- [EXERCISE REQUIREMENTS] Starting at the top of the entries below, set down every line exactly, please, until you reach the line with "Viewport: 922px width, 472px height.", which is included too.

Stored data entries:
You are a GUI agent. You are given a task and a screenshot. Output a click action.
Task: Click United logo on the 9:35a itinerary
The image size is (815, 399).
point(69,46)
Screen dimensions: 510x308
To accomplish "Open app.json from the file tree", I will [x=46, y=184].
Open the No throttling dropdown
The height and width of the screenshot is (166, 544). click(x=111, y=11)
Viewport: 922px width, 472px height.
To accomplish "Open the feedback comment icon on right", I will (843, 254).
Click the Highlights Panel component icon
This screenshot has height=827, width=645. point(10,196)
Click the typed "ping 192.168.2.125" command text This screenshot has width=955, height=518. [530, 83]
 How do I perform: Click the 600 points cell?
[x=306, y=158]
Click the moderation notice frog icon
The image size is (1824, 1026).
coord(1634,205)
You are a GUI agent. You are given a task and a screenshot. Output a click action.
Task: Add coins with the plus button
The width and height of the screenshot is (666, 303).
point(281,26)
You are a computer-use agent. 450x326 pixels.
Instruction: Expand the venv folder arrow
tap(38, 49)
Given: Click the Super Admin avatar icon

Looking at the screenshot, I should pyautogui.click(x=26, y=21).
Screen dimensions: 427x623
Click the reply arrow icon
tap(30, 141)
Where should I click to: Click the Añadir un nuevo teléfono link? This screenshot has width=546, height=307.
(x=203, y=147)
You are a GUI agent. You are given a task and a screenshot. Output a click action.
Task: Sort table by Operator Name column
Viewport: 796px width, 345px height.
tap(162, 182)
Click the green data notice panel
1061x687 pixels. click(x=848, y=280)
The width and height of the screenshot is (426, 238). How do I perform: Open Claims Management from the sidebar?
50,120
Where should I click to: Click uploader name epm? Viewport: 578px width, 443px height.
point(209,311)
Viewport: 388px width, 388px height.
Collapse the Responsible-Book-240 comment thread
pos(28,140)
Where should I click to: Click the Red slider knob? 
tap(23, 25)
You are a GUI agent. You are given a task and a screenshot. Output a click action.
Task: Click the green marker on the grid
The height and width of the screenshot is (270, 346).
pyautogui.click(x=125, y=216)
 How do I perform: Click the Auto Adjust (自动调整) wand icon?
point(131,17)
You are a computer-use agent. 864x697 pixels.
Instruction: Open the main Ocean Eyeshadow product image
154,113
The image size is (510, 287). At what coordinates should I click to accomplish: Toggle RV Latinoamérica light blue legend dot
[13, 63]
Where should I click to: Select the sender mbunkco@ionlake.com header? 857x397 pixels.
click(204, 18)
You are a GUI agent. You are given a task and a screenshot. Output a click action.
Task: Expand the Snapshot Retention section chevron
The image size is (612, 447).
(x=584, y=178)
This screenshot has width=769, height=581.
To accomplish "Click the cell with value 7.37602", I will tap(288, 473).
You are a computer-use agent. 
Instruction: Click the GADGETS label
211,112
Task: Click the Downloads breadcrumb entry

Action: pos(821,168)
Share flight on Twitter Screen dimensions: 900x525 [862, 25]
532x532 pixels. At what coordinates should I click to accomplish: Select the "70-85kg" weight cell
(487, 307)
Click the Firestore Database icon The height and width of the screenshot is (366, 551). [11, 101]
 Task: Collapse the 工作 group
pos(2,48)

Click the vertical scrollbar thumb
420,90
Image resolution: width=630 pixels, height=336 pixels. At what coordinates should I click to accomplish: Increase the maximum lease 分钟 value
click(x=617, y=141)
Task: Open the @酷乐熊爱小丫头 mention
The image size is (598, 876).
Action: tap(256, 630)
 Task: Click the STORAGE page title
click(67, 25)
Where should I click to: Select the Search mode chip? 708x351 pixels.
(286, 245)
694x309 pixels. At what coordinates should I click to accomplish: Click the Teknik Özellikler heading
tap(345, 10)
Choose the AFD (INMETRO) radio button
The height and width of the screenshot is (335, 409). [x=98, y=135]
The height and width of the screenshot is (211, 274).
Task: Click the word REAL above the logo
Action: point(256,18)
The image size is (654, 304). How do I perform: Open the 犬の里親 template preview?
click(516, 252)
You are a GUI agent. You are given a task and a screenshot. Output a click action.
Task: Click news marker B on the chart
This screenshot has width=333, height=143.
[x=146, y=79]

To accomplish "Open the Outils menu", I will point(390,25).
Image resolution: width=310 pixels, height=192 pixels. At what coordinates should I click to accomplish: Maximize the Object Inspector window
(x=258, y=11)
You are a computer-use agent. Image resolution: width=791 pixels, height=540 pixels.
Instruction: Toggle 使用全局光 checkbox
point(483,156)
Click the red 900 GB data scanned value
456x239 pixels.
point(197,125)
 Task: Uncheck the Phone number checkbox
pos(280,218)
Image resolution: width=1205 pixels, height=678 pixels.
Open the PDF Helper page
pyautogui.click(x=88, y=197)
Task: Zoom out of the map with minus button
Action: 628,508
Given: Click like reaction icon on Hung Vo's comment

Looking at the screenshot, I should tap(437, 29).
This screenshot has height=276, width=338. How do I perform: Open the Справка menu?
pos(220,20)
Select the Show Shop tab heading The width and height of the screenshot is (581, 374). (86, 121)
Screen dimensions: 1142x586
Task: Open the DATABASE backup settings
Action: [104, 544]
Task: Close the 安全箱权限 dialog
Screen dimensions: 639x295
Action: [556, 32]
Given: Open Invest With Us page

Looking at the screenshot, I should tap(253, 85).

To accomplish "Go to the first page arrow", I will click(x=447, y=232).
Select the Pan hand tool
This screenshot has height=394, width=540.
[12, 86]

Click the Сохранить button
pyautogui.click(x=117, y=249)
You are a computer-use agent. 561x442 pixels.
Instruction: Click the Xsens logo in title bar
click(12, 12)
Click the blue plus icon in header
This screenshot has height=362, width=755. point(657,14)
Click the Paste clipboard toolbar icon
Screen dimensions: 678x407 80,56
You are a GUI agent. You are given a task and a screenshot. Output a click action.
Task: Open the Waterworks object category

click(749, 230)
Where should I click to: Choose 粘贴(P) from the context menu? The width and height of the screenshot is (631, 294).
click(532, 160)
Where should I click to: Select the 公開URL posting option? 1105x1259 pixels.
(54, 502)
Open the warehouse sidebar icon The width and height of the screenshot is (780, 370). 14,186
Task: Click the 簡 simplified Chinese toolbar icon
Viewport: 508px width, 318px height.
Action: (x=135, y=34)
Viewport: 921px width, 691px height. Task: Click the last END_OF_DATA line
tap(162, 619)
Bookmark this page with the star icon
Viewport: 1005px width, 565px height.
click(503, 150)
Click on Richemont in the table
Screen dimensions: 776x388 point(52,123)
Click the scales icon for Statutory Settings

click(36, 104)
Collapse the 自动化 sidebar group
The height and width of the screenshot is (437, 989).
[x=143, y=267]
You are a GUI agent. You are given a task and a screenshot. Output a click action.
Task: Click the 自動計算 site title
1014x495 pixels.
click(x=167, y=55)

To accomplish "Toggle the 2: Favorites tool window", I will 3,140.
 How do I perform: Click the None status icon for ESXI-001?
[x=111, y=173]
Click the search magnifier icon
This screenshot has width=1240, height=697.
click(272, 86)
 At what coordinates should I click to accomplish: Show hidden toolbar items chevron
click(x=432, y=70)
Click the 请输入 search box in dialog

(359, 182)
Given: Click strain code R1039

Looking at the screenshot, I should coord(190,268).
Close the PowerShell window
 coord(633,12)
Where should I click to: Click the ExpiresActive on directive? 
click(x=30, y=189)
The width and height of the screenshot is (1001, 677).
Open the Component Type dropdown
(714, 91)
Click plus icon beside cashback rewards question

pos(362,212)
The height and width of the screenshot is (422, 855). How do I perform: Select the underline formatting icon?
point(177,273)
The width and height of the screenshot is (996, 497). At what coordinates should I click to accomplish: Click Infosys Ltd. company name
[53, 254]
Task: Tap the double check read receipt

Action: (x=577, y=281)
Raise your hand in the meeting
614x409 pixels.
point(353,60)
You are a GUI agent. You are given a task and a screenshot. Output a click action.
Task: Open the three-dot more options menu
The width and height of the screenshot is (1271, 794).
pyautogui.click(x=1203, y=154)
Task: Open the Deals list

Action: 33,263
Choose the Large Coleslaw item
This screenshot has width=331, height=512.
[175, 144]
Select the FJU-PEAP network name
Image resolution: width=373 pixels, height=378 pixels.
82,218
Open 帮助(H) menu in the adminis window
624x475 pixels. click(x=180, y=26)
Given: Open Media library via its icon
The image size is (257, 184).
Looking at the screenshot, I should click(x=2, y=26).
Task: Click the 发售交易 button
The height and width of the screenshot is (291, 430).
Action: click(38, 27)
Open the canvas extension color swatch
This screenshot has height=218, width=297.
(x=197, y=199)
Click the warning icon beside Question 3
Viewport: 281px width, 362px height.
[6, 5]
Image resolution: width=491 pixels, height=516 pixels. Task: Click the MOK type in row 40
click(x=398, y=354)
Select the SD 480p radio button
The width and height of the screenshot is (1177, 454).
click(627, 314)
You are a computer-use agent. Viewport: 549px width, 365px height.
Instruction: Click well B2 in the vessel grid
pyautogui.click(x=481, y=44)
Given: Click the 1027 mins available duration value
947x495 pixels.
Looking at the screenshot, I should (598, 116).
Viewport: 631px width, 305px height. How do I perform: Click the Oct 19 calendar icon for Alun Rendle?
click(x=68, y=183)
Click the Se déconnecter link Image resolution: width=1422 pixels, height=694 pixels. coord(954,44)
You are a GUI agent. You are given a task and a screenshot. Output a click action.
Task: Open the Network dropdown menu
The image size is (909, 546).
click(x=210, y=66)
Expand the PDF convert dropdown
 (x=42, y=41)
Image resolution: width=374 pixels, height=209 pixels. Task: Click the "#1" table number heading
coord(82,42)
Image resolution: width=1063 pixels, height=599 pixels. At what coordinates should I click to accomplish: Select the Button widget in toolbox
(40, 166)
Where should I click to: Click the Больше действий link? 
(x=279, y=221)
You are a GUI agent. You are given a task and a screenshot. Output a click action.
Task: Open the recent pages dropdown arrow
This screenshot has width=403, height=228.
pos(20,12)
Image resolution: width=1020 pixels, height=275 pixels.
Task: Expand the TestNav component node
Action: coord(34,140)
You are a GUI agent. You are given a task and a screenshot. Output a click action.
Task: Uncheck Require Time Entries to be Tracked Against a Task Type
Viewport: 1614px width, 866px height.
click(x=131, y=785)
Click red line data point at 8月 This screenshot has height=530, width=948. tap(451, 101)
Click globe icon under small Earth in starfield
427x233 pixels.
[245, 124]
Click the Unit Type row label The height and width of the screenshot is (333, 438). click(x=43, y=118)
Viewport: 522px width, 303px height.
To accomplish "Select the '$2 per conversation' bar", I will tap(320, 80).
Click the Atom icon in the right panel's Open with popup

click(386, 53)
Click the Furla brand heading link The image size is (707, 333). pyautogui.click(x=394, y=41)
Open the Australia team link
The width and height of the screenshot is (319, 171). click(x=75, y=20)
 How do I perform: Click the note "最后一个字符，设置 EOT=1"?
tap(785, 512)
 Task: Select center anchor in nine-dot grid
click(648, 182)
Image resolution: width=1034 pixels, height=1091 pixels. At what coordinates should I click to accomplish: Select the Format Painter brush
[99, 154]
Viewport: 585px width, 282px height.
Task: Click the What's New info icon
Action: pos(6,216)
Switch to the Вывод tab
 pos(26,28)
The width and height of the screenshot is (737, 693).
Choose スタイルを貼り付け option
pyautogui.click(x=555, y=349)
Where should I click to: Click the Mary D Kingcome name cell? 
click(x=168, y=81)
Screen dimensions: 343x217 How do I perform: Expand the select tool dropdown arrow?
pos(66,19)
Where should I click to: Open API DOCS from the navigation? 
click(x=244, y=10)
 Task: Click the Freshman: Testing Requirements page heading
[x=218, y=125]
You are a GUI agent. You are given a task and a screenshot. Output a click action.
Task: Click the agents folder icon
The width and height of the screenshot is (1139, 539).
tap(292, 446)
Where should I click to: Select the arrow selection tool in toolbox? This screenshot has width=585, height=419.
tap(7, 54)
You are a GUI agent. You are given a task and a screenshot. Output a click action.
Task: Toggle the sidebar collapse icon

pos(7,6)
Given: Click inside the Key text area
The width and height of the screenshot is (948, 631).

- [WRITTEN ANSWER]
You are a GUI agent. You are given a task and a screenshot. Output a click action.
Task: Click United logo on the 9:35a itinerary
The image size is (815, 399).
point(69,46)
Screen dimensions: 510x308
To accomplish "Open app.json from the file tree", I will [x=46, y=184].
Open the No throttling dropdown
The height and width of the screenshot is (166, 544). click(x=111, y=11)
Viewport: 922px width, 472px height.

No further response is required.